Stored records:
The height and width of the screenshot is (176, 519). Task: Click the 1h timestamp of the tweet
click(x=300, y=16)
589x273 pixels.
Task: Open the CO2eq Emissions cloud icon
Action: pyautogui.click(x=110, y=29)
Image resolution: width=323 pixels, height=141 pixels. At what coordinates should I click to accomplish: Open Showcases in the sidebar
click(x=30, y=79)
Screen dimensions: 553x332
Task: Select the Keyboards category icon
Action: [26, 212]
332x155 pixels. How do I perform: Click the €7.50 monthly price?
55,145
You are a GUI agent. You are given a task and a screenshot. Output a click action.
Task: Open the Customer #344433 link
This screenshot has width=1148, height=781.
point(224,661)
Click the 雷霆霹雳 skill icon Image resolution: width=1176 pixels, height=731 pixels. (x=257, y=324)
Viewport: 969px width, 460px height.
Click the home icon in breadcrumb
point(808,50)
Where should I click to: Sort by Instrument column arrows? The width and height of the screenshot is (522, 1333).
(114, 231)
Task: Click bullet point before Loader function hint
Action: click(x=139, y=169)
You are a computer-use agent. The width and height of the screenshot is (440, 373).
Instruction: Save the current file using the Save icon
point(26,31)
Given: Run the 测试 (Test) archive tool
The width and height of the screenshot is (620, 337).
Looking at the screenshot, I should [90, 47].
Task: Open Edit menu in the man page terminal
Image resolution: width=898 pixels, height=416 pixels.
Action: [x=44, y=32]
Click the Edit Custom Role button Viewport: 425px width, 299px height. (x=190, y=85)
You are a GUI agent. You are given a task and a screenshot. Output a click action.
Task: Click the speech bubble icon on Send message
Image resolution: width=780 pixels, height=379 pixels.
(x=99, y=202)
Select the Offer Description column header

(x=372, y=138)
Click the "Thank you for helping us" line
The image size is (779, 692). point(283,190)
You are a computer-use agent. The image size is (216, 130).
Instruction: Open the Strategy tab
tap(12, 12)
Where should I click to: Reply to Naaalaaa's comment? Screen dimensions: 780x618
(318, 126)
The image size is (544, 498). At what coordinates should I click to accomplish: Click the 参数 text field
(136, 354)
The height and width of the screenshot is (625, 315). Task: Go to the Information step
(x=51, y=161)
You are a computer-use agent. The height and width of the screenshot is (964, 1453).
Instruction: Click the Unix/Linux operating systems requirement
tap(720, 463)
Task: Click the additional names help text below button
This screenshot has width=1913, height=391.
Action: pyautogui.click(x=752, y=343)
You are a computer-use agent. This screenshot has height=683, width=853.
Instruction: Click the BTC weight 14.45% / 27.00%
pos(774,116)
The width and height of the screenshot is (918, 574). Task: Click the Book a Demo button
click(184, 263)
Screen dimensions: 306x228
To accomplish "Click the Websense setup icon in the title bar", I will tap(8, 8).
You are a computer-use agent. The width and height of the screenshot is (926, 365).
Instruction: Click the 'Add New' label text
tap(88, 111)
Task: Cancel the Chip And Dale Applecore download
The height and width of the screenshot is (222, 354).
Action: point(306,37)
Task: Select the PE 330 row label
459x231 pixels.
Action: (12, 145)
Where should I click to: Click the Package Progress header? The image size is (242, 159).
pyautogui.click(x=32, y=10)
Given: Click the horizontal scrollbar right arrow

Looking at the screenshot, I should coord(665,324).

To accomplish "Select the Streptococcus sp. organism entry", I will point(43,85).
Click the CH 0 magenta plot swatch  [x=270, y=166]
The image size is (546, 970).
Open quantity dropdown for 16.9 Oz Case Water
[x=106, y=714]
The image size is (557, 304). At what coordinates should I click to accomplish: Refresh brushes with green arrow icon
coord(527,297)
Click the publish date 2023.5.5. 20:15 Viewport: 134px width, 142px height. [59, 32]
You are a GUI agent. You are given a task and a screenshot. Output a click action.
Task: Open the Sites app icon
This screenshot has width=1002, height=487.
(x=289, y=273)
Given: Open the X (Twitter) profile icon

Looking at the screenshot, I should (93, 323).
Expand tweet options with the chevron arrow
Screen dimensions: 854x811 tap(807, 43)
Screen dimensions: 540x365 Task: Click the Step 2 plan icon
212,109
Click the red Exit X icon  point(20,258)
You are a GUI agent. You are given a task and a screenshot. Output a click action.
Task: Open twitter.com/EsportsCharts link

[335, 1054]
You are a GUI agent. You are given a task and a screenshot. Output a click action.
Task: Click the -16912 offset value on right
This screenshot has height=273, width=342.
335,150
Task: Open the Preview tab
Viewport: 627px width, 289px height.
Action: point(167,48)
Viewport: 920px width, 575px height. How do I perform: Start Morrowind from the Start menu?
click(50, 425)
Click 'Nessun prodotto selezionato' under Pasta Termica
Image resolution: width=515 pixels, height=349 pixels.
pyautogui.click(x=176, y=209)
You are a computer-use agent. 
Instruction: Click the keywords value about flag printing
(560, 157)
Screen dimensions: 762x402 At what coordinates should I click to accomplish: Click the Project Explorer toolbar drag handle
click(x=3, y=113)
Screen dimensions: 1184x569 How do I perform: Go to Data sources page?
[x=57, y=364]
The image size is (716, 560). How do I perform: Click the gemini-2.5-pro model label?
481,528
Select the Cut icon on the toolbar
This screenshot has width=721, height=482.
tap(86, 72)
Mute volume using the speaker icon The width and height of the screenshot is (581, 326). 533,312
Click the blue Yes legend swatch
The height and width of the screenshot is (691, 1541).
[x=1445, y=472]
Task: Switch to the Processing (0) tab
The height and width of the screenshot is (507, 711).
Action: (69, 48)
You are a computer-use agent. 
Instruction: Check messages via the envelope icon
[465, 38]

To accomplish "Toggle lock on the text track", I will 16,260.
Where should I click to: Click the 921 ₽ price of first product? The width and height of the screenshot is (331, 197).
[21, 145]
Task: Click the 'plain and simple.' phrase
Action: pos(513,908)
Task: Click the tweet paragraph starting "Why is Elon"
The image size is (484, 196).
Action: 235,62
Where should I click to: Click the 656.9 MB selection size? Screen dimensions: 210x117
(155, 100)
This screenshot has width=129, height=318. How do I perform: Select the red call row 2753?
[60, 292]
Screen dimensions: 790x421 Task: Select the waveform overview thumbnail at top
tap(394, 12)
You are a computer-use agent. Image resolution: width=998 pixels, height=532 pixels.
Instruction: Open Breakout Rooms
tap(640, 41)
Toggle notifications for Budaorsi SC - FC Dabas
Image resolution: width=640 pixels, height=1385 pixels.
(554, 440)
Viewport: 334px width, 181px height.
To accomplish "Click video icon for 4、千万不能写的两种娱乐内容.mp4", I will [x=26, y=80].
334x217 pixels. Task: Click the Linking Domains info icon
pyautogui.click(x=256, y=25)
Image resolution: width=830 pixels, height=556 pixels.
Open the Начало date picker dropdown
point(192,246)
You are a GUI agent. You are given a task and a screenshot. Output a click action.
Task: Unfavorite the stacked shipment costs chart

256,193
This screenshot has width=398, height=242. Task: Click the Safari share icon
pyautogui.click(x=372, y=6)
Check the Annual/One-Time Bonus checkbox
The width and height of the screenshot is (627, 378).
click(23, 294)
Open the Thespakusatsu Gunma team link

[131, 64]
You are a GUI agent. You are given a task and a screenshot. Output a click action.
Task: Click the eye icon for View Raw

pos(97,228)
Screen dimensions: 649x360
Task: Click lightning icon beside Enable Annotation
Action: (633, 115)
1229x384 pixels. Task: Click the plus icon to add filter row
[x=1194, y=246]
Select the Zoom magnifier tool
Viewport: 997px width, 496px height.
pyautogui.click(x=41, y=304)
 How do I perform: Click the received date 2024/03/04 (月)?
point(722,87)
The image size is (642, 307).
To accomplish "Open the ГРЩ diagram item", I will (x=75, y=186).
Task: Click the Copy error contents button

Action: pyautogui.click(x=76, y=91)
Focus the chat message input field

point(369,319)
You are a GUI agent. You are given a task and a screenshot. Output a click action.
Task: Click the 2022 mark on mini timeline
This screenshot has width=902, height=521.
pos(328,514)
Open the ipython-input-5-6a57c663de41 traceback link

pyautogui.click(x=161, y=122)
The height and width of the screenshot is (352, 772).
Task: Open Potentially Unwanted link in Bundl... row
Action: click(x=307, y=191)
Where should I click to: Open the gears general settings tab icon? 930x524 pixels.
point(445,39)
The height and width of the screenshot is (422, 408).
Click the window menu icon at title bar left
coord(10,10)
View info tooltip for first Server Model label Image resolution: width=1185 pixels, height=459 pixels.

Problem: Every line from the line containing "Task: Open Edit menu in the man page terminal" through the line containing "Task: Click the speech" in the records above must be retyped exactly. Leave out the rest.

Response to this task:
Task: Open Edit menu in the man page terminal
Image resolution: width=898 pixels, height=416 pixels.
Action: [x=44, y=32]
Click the Edit Custom Role button Viewport: 425px width, 299px height. (x=190, y=85)
You are a GUI agent. You are given a task and a screenshot. Output a click action.
Task: Click the speech bubble icon on Send message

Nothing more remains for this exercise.